Dr. Delaney Ruston discusses her new documentary film, Screenagers: Growing Up Digital and how parents can have a conversation with their kids about technology.
Delaney Ruston is a filmmaker, Stanford trained physician and mother of two. Through her company, MyDoc Productions, Delaney has made award-winning feature documentaries such as Unlisted: A Story of Schizophrenia, about her father, and Hidden Pictures, about global mental health, which was filmed in China, India, France, South Africa and the US. These films have screened at multiple film festivals, aired on PBS and have been the focus of national advocacy campaigns. For example, Unlisted screened in communities throughout the US in partnership with the two largest grassroots mental health organizations and Hidden Pictures screened on World Mental Health Day by 141 international organizations in 2014.
Delaney has been invited to speak and screen these and other films to audiences in diverse settings around the world–such as at primary schools, conferences, medical centers, universities, the United Nations, the TEDx stage in Seattle and the World Health Organization. For her work in using film in launching advocacy movements Delaney has won several awards.

[Stored data entries]

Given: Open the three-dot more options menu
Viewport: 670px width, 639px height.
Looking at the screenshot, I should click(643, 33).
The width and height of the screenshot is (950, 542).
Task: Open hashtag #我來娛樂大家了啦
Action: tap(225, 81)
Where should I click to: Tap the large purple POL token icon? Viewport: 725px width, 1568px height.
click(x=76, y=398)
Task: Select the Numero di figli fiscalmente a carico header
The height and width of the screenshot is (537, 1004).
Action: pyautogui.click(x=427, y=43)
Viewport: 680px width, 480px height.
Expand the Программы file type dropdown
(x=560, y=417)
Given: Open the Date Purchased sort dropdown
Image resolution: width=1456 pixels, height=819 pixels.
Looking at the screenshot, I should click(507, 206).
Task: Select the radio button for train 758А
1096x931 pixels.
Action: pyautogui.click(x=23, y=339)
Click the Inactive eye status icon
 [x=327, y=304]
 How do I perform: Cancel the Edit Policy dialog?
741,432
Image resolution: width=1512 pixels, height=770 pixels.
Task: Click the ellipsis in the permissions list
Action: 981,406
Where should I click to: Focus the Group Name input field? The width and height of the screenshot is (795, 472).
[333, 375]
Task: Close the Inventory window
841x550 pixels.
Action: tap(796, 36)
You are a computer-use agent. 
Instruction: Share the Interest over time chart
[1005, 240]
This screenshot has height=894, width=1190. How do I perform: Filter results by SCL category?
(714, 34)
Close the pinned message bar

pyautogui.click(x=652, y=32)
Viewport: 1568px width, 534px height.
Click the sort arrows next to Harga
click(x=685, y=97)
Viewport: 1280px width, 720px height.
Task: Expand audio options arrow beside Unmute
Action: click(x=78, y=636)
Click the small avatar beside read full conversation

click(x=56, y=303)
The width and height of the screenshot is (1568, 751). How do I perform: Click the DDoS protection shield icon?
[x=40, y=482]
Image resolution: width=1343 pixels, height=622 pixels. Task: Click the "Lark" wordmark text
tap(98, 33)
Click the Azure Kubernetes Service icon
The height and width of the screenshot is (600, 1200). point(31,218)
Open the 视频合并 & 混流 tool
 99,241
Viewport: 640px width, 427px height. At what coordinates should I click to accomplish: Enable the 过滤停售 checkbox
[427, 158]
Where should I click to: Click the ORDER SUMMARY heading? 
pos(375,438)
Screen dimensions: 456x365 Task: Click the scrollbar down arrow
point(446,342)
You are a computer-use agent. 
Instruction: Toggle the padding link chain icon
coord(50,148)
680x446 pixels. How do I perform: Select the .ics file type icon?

What you need to do
a – Decide whether each statement agrees with the Delaney Ruston profile: (i) Unlisted is about her mother; (ii) Hidden Pictures was filmed in South Africa, among other countries; (iii) Hidden Pictures screened on World Mental Health Day by 141 international organizations in 2014. Give yes or no for each, quoting the deciding words.
b – Write the next part of the Delaney Ruston profile, picking up after its final sentence.

Responses in order
a –
(i) No: "Unlisted: A Story of Schizophrenia, about her father"
(ii) Yes: "which was filmed in China, India, France, South Africa and the US"
(iii) Yes: "Hidden Pictures screened on World Mental Health Day by 141 international organizations in 2014"

b –
Throughout her education at Cornell University, Stanford Medical School and the University of California, San Francisco (UCSF) for residency, Delaney studied many aspects of filmmaking, with a particular focus on film as a vehicle for social change. She made her first award-winning short film while doing her medical residency at UCSF. She completed a Fellowship in Ethics and Communication at UCSF and then went on to become faculty at the University of Washington in Seattle. She then completed a National Endowment for The Arts funded filmmaking program and later was awarded a Fulbright Scholarship to make films in India. Along with filmmaking, Ruston has spent over a decade providing primary care to the underserved. Recently she became the Filmmaker-in-Residence at the Center for Medical Humanities, Compassionate Care and Bioethics at Stony Brook Medicine, NY.
Delaney decided to make Screenagers because she believes deeply in the importance of helping kids find balance in our tech filled world. She is passionate about having the film be a vehicle to bring parents, educators and kids together for post screening discussions so change can happen not just in our homes but in our schools and communities. She loves engaging audiences in solution centered discussions and is excited that her daughter, Tessa, who is in the film, enjoys being a part of these discussions as well.